What is needed
Starting at the line that contains "Task: Click the redo arrow on tool wheel", please transcribe every line through the end of the entries, exactly and with no pictures.

Given data: Begin

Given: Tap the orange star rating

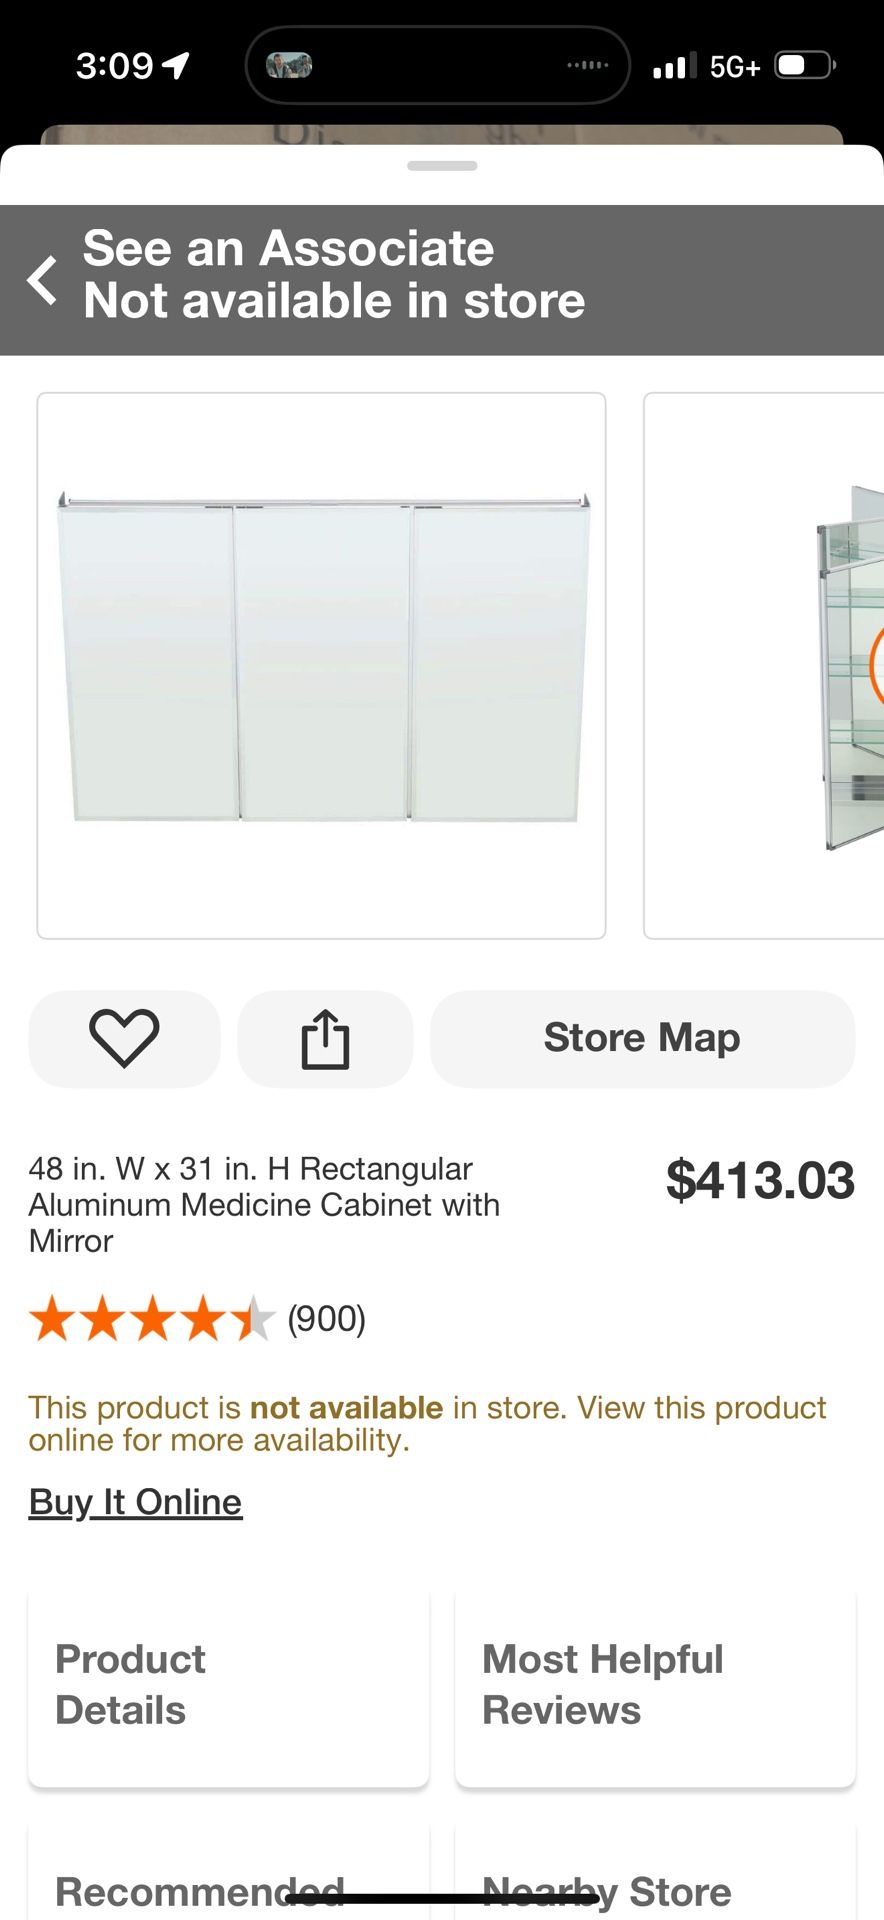Looking at the screenshot, I should 152,1318.
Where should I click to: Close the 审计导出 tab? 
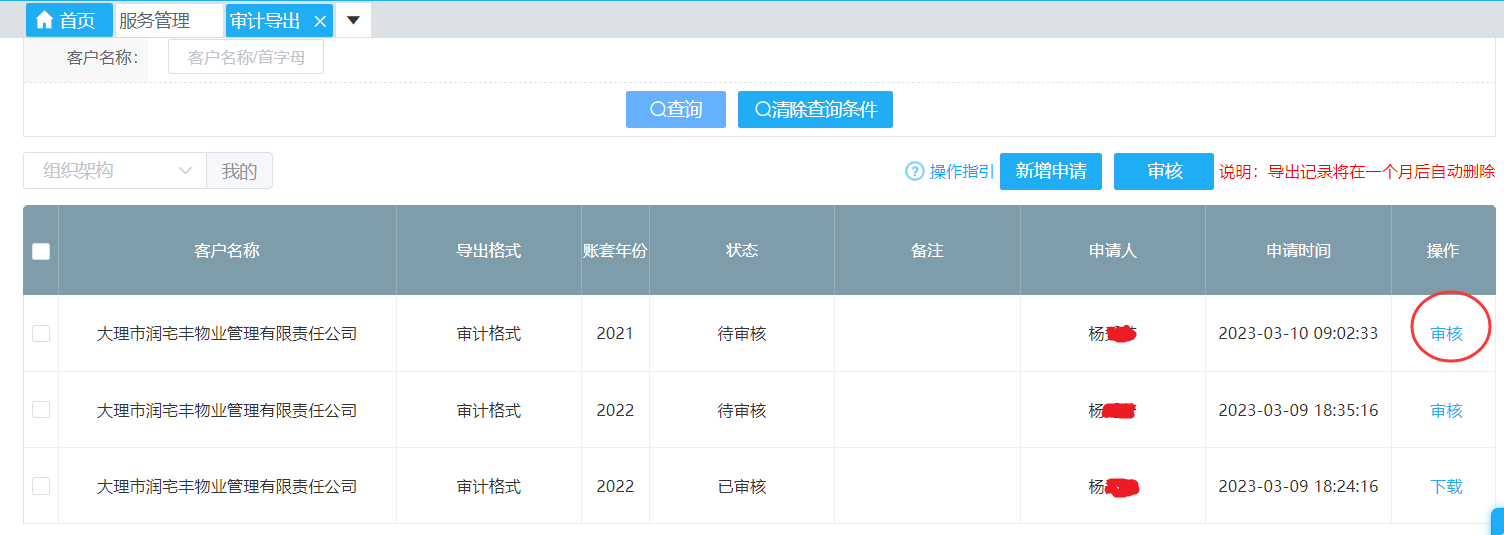click(x=320, y=21)
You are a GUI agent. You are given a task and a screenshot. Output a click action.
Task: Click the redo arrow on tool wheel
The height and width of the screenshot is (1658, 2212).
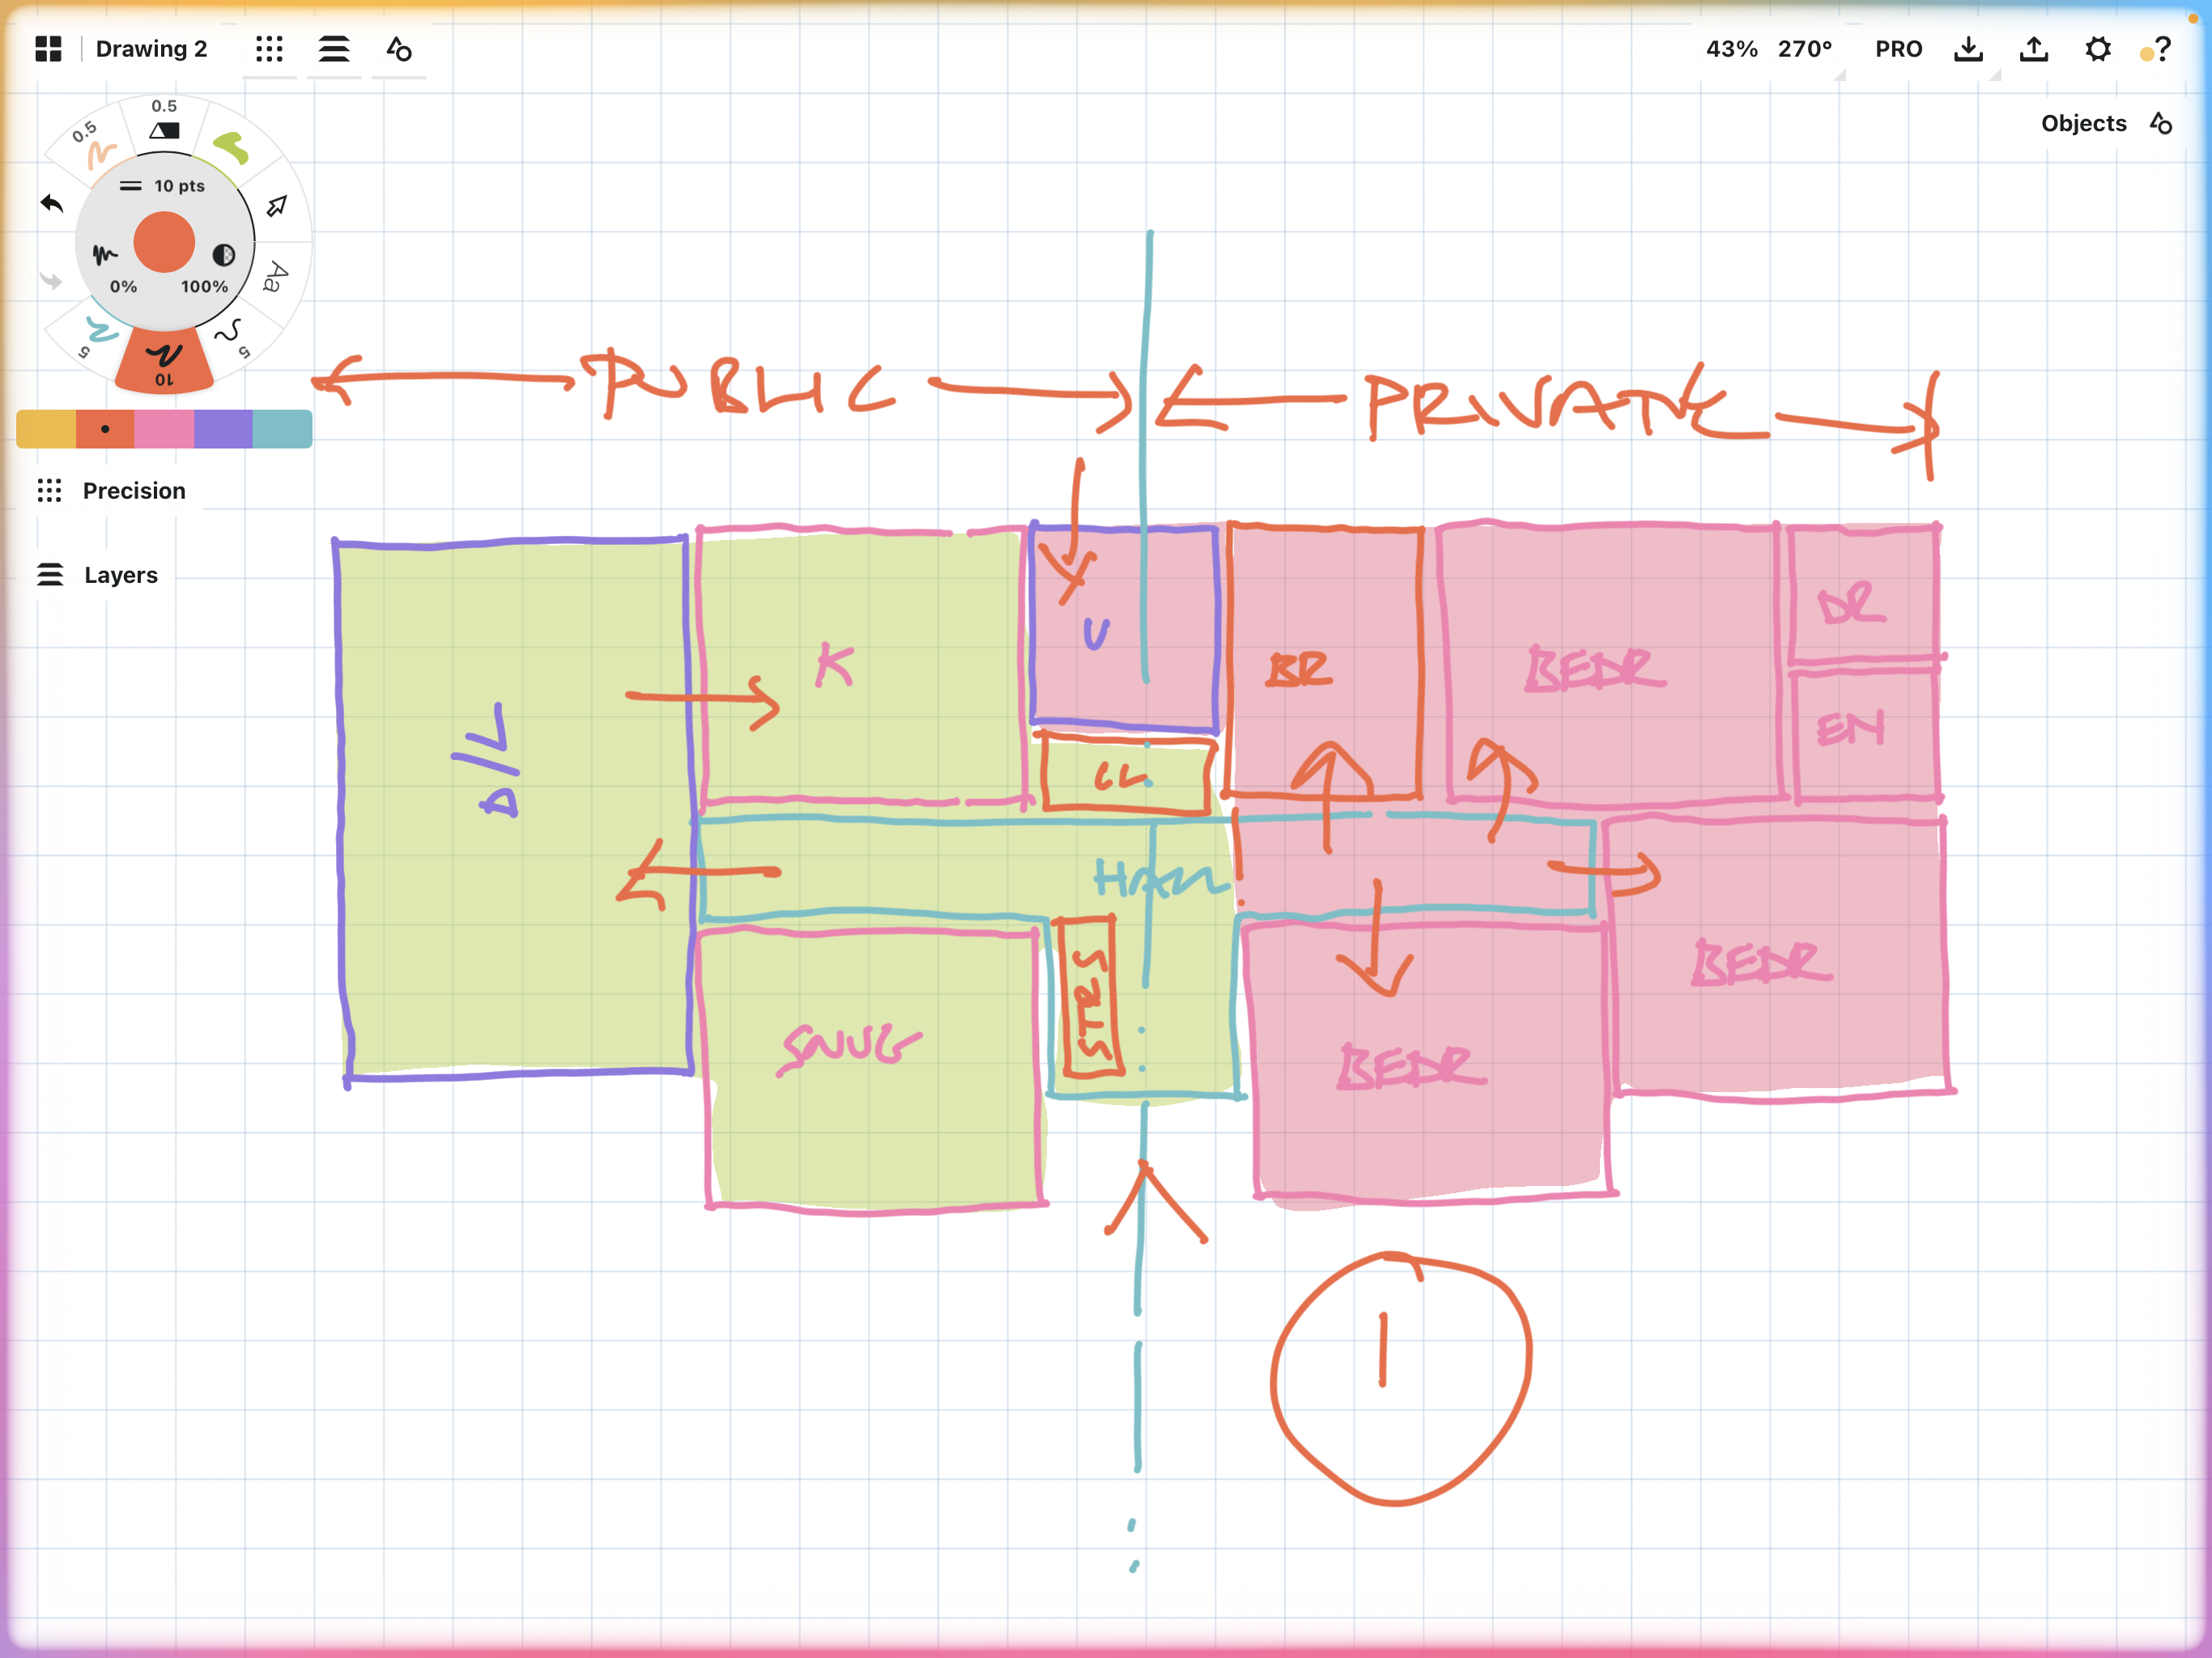tap(51, 280)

Given data: End

Reply to the task
Task: Click the redo arrow on tool wheel
The height and width of the screenshot is (1658, 2212).
tap(51, 280)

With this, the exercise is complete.